Frozen earth meant shallow graves. Shallow graves meant easy picking. r And so the ravens of Albion gathered along parapets and treetops while the men from the island quietly buried their dead.
Twenty-six holes, dug in neat little rows for bodies that weren't so tidy.
Some were sooty black things, curled tightly upon themselves; preternatural fire had charred these men to the core. This flesh, the ravens knew, wasn't worth the effort. Heat had seared away its nutrients; it was little better than eating charcoal.
Others had been crushed, their every bone pulped. These retained their man-shapes solely by virtue of their skin. Better than the scorched dead, but still too much effort. Meat mixed with bone dust and bile. Bitter, and difficult to digest.
A number of dead had succumbed to more familiar injuries, ones the ravens had seen time and again. Their bodies were perforated with holes both large and small, some that still contained metal. Bodies like these were strewn across the continent: the detritus of war.

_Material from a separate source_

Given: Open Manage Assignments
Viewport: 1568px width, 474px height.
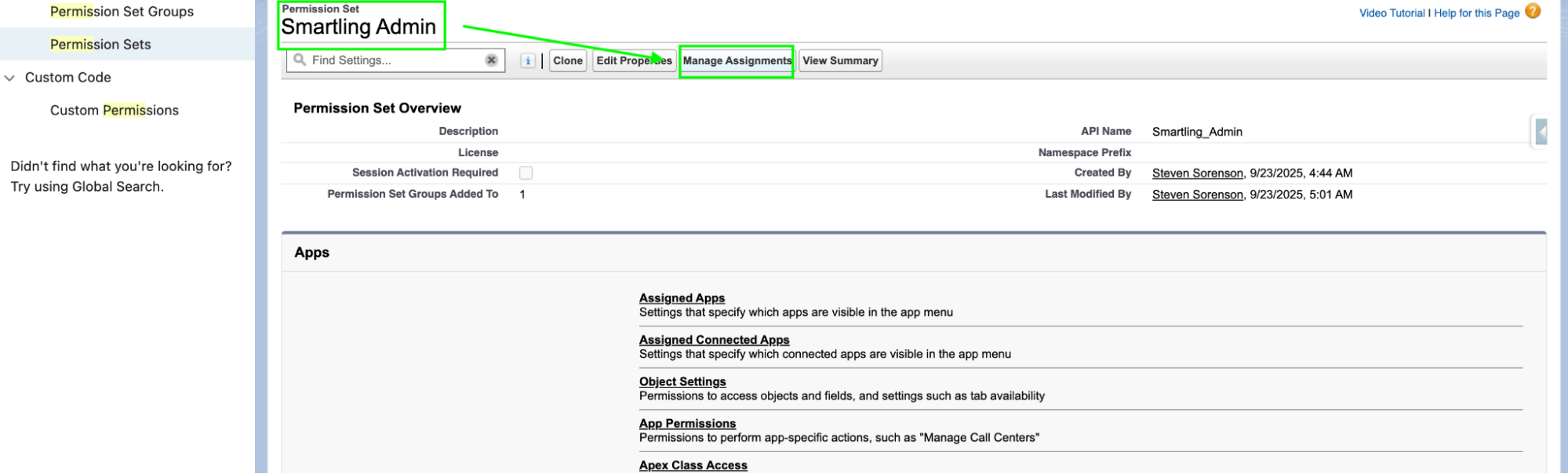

But the best meat came from that handful of men who had died without apparent injury. These were the men who had traveled through places the ravens could never visit, whose souls and sanity had been lost in transit. Perfect, unblemished, lifeless bodies.
The ravens waited until the holes had been filled, until the men with shovels and spades left the valiant dead to their peace. Then, as one, they descended.

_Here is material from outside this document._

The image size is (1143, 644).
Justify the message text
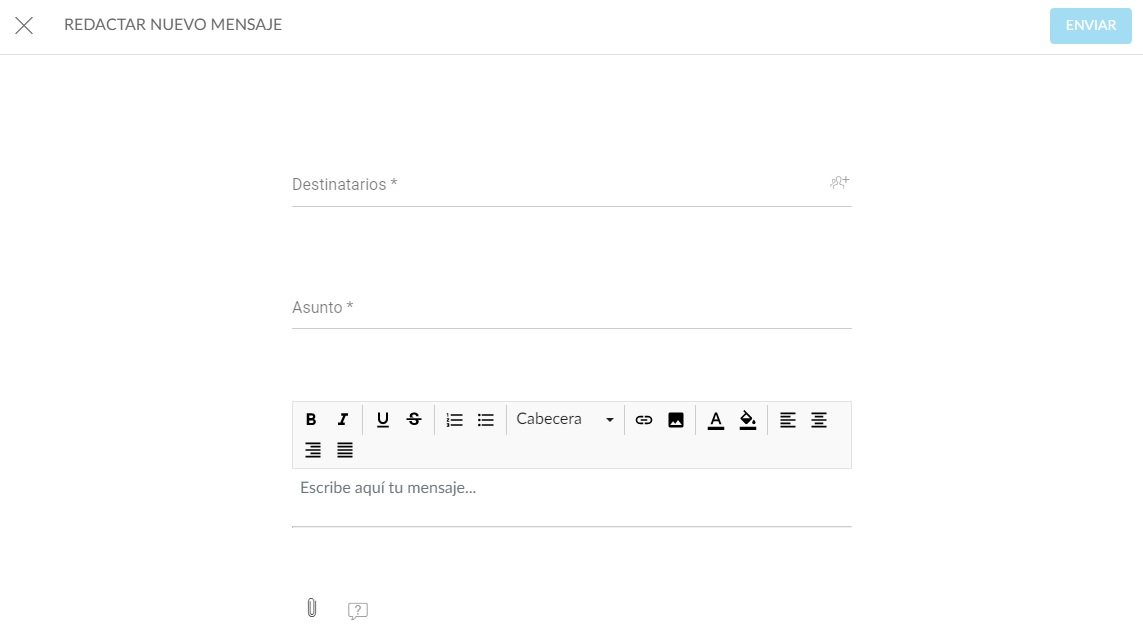[345, 450]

They picked at mounds of freshly turned soil while their cousins to the east, upon the Continent, did much the same in the field behind a ruined farmhouse.
Many years had passed since new burials had drawn the ravens to this farm. There had been a time when it was littered with tiny graves, each no larger than a sack of grain. But new burials had come less and less frequently, until they ceased altogether.
Thus with great interest did the ravens watch as bodies were pulled from the wreckage. Several had died in the farmhouse, but only one evoked tears and anguish. The ravens recognized this bald little man; his experiments had fed them well in bygone years.
His body did not join the others in the cold, hard earth. The mourners cremated him upon a hellish pyre that crumbled his bones to ash. Winter wind sent his remains aloft, beyond where the ravens circled, and farther still.
To the east, to the far edge of the Continent, where his ashes mingled with snow and fell in large gray flakes upon the armies converging there. Erstwhile partners in invasion now assessed each other warily, like lonely revelers eyeing each other across an empty dance floor. They watched for feints and missteps, waiting for new music, for a new dance to begin.
The ravens of Eastern Europe had watched this impasse take shape. Now they waited hungrily for the spring thaw that would rouse these forces into motion.
But the farmhouse and the events there had become a pivot, the fulcrum upon which politics and aggression hinged: twin levers that could move whole armies in new directions. Winter hadn't yet diminished when the would-be aggressors lost their appetite for eastern conquests. Instead, they reevaluated. Consolidated.
The would-be defenders watched. And waited.
Spring came fitfully. The changing seasons were punctuated with savage, unnatural cold snaps.
Ravens everywhere huddled in their nests, to ride out the ice.